- [Exercise objective]:
Look over the entries that follow and work out how many lines contain "icon". State the number only.

- [Material shown]:
BEGIN

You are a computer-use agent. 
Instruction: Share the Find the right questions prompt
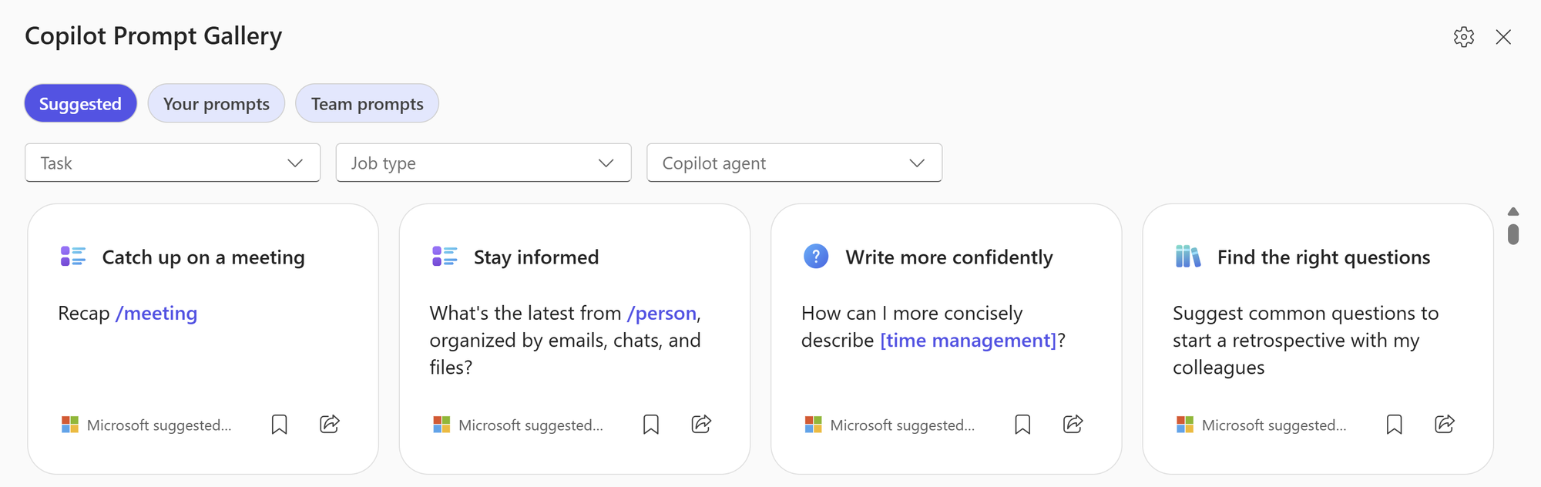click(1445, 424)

END
BEGIN

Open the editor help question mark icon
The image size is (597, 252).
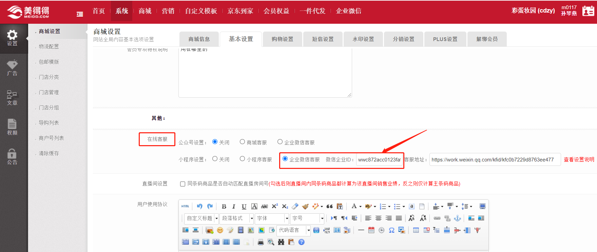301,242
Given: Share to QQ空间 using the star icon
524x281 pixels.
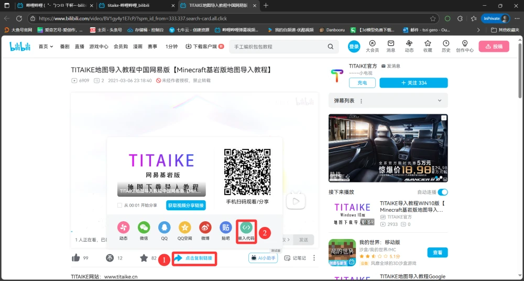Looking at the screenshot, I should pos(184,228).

END

- [Task result]:
2